Short of murder, advocates say, an acid attack is the most devastating form of aggression, transforming the victim into a figure of horror and an outcast in a society that often sees disfigurement as a form of karmic justice.

That thought is an unexpected comfort to one of the survivors here, Soum Bunnarith, 41, a former salesman whose wife blinded him with acid five years ago in a rage of jealousy. “I ask myself, ‘Why me?’ ” he said. “But then I think maybe I did terrible things in a past life, and that thought helps me to accept this.”

Some, rejected and without family members to care for them, take their lives in despair, Mr. Pin Domnang said. “Their identity changes, their whole life changes,” he said. “It is difficult to control the food in their mouths. Sometimes it spills out.

“Their families don’t want to see them, don’t want to come to visit them,” he said. “The trauma in their spirit is like they are gone. They don’t want to live on this earth any more.”

Others, spurred by anger, try to pursue their attackers in court. Under current laws, acid attacks are generally treated as civil assault cases in which the victim must press charges. In a system governed by power, money and influence, there have been few convictions. Nevertheless, the center’s medical and legal manager, Dr. Horng Lairapo, has been encouraging victims to file new cases and revive old ones.

One of those victims is Mean Sok Reoun, 35, who was attacked and blinded by her husband’s former wife 15 years ago. Until recently, she said, her attacker had lived freely after paying a bribe to the police, while Ms. Mean Sok Reoun endured 40 operations.

“I saw her clearly running away,” said Ms. Mean Sok Reoun, whose eyes moved rapidly behind a curtain of skin as she talked. “But then I saw only shadows. And then I was blind.”

Ziad Samman, the center’s project manager, said, “The attacks are not always the products of jealous rage; some grow out of other personal or business disputes.”

Acid is widely available for uses like maintaining machinery, clearing drains and polishing jewelry. It is used in the processing of rubber, and a high proportion of attacks have come in areas near plantations, according to the center.
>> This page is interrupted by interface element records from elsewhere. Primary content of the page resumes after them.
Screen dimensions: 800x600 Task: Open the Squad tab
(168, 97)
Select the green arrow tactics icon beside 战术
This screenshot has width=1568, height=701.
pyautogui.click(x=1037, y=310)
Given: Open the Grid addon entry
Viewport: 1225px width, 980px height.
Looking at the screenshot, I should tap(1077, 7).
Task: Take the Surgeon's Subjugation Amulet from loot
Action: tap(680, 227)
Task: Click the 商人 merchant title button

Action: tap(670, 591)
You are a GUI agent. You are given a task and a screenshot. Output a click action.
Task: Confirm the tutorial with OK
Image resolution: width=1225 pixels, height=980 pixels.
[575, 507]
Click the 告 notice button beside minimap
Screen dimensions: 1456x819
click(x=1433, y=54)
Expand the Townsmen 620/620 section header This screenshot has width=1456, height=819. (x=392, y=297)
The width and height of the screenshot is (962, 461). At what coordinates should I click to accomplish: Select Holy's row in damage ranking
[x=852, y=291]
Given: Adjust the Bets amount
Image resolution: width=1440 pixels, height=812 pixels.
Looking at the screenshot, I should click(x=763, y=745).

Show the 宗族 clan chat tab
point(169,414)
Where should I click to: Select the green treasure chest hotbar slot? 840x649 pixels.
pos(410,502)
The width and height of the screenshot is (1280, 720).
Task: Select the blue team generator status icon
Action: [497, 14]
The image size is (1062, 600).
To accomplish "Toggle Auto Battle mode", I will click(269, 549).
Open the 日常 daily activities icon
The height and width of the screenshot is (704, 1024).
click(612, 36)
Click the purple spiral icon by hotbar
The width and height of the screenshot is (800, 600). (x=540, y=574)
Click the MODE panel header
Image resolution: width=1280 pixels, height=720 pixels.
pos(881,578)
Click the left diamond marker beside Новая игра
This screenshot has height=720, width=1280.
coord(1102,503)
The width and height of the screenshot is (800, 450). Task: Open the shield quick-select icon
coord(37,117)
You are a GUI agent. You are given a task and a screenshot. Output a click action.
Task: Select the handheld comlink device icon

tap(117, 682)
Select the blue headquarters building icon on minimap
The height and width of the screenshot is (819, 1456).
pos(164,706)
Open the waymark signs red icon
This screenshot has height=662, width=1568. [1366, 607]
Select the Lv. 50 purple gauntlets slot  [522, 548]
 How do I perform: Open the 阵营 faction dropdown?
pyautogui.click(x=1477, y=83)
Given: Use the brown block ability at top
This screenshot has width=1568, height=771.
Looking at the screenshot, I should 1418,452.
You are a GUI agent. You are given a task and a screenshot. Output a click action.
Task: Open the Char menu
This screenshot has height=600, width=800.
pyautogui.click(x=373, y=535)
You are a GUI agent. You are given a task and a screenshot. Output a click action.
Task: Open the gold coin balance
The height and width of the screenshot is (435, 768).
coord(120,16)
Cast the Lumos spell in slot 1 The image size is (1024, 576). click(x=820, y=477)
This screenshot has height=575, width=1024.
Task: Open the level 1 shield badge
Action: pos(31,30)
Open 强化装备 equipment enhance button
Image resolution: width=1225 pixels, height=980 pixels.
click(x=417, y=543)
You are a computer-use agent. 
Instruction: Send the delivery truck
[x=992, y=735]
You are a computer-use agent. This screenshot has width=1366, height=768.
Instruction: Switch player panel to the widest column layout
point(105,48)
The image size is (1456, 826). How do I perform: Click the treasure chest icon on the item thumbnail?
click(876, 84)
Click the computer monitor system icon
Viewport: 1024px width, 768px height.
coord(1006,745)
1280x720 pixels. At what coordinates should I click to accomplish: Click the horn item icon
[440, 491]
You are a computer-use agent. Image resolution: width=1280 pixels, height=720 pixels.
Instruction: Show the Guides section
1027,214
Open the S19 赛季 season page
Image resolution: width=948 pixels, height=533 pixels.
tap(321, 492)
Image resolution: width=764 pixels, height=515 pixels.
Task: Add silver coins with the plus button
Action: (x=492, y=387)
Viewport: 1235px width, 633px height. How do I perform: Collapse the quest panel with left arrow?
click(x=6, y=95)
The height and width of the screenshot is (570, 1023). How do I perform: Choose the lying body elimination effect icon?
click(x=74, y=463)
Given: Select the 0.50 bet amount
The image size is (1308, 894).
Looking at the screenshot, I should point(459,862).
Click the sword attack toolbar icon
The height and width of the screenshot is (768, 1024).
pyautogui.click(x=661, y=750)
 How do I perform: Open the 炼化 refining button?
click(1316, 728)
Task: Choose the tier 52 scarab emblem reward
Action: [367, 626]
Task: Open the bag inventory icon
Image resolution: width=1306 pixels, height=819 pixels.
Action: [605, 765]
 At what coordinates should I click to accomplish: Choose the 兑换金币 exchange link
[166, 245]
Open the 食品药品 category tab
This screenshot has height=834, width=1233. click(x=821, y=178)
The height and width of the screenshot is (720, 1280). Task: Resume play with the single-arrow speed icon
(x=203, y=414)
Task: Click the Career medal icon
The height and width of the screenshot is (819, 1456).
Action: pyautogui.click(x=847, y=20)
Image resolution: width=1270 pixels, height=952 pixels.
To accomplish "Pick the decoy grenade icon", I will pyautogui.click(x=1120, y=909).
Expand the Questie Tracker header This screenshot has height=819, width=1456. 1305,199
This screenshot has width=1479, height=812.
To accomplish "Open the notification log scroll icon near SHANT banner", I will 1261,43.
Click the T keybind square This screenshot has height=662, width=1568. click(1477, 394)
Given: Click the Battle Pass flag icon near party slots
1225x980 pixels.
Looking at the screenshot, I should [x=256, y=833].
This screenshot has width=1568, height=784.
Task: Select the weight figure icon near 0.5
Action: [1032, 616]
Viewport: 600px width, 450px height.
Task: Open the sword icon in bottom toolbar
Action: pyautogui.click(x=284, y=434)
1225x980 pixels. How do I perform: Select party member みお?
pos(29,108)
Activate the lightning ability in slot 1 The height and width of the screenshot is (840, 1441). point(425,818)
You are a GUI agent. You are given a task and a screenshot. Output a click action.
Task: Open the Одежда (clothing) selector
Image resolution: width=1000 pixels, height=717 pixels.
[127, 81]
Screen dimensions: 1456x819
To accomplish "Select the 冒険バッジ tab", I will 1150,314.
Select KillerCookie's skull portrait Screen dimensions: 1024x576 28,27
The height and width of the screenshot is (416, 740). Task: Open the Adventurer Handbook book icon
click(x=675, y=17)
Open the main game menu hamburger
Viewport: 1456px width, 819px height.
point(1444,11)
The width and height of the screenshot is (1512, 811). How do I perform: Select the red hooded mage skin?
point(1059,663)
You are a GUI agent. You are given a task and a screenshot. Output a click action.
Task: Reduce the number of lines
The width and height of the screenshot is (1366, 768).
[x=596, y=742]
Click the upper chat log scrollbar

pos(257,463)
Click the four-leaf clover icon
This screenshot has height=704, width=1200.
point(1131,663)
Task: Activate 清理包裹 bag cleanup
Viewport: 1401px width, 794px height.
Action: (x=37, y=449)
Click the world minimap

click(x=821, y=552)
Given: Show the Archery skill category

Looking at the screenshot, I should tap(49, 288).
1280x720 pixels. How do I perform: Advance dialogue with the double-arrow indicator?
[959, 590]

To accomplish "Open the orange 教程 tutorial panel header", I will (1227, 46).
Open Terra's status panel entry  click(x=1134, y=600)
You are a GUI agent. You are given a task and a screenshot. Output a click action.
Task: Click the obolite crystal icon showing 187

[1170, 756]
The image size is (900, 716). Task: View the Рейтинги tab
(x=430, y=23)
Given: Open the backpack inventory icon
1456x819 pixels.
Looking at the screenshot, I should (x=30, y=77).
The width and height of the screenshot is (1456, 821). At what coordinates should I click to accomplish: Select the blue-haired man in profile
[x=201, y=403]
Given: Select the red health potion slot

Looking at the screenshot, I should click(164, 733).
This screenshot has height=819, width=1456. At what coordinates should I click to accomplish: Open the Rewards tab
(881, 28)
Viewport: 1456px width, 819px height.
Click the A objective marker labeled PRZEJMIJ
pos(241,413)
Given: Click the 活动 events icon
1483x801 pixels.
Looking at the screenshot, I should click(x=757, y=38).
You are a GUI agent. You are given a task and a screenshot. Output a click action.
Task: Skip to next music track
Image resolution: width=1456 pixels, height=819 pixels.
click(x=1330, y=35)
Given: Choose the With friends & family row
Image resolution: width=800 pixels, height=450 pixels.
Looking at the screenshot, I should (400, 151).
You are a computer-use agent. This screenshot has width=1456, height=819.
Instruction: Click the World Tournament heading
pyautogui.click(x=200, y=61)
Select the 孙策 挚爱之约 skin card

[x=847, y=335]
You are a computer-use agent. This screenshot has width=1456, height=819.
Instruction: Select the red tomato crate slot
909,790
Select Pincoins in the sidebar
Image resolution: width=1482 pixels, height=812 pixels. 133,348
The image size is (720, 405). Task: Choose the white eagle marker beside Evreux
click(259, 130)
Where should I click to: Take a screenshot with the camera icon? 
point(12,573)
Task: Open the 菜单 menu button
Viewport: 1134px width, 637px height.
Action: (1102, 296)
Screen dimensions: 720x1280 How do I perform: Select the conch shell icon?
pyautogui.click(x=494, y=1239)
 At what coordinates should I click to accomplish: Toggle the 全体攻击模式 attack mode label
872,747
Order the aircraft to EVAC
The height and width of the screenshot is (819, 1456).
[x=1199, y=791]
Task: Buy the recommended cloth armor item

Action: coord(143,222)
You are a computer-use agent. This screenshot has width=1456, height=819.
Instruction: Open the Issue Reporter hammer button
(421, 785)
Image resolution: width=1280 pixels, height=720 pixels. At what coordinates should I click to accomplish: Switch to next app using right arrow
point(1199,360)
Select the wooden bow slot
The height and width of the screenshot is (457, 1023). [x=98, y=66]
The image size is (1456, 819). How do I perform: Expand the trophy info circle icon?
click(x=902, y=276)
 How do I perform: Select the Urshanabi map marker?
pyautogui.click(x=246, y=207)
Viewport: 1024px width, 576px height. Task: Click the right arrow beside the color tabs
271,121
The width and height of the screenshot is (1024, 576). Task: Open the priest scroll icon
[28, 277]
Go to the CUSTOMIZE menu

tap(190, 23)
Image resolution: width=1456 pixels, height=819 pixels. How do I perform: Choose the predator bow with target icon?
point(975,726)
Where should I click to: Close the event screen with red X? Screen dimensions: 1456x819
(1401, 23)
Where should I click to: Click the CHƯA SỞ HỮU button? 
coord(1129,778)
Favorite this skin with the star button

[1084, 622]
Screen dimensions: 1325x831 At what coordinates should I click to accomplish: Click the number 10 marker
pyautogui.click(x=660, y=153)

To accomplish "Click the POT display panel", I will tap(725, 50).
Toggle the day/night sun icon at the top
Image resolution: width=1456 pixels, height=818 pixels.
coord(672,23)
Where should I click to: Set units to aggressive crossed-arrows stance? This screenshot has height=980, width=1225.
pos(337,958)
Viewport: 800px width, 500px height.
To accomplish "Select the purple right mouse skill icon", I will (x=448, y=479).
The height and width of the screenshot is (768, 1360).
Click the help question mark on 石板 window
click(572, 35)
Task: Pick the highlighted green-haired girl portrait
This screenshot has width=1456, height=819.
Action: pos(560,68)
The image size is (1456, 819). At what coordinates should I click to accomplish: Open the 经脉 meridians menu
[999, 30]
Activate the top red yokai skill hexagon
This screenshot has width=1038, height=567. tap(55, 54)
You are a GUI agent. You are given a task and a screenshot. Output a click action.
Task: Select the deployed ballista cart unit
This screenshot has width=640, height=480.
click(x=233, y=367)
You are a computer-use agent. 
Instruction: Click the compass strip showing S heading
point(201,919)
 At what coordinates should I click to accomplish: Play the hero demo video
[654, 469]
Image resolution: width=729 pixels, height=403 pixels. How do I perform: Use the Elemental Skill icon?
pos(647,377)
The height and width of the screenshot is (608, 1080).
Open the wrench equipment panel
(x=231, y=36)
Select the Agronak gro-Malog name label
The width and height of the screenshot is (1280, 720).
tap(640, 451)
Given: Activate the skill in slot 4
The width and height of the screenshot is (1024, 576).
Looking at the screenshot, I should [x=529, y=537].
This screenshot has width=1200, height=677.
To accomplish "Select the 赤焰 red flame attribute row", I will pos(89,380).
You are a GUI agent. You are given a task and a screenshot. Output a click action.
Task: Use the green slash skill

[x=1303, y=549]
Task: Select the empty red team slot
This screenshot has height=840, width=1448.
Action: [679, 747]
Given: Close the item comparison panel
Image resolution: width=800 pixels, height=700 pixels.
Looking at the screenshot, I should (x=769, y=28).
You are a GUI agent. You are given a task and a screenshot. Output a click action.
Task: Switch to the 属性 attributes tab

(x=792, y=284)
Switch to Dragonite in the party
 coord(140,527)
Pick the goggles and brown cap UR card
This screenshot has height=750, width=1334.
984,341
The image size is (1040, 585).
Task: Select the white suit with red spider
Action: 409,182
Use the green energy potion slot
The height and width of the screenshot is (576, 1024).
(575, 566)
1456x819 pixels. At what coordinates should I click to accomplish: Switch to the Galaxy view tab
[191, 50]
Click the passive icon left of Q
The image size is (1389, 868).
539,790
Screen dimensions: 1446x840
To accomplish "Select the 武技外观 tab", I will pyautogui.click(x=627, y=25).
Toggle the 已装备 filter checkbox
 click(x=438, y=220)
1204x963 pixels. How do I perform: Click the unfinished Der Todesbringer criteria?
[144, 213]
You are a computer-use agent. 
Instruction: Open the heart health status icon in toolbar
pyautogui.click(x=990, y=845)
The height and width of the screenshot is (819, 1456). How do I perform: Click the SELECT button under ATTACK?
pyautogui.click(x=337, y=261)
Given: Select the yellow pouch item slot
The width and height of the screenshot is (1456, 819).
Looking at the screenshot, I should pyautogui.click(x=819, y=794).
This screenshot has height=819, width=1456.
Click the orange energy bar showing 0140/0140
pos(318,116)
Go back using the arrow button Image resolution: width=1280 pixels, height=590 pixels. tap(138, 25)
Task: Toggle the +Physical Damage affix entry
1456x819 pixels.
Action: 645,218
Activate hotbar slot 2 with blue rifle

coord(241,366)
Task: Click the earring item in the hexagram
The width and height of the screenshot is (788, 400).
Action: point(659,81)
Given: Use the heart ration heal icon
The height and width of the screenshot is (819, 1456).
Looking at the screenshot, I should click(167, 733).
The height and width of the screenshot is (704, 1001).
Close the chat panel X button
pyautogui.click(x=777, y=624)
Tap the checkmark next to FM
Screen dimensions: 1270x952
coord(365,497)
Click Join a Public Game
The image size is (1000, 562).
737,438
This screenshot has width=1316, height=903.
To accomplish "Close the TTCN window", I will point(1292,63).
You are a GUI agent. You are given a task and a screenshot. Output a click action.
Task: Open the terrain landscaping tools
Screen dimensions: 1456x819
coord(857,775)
In rural areas where there is no electricity, acid fuels the car batteries that are used to power television sets.

It was battery acid that Ms. Touch Eap said she poured over her husband’s head as he sat drinking in their home six years ago, a large knife by his side.

“ ‘Do what I say or I’ll kill you’ — those were the last words I said to her,” said Mr. Phoeung Phoeur, joining his wife in the narrative as their 13-year-old daughter, Per Srey Ai, looked on.

If he was going to live, Mr. Phoeung Phoeur said, he realized he needed his wife. As soon as he reached the hospital, he begged a friend to pay the police to set her free. Ms. Touch Eap returned to him, and she has nursed and supported her husband ever since she tried to kill him.

She was with him at the hospital when doctors told him he had only hours left to live, and she walked alongside him as neighbors carried him home in a hammock to die. She lighted incense and prayed beside him as he slipped in and out of consciousness until, defying the doctors’ predictions, he returned to life.

“We called all the family around him,” she said, remembering that dark evening. “We were all waiting around him, waiting for him to die. I was so afraid he was going to die.”